Your goal ▸
Every line from the line containing "Where should I" through the final line below must be returned exactly, and no other line.

Top of Provided records

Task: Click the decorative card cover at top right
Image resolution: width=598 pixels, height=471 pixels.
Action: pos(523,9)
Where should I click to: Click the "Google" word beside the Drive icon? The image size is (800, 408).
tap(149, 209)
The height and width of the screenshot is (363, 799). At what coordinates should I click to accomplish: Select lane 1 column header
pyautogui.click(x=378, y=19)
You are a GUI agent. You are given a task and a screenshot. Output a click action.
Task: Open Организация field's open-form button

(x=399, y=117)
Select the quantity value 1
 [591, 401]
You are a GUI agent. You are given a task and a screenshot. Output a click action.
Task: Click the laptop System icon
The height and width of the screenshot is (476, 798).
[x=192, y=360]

Bottom of Provided records

Response to the task ▸
Where should I click to: Click the "Google" word beside the Drive icon? The image size is (800, 408).
tap(149, 209)
The height and width of the screenshot is (363, 799). At what coordinates should I click to accomplish: Select lane 1 column header
pyautogui.click(x=378, y=19)
You are a GUI agent. You are given a task and a screenshot. Output a click action.
Task: Open Организация field's open-form button

(x=399, y=117)
Select the quantity value 1
 [591, 401]
You are a GUI agent. You are given a task and a screenshot. Output a click action.
Task: Click the laptop System icon
The height and width of the screenshot is (476, 798).
[x=192, y=360]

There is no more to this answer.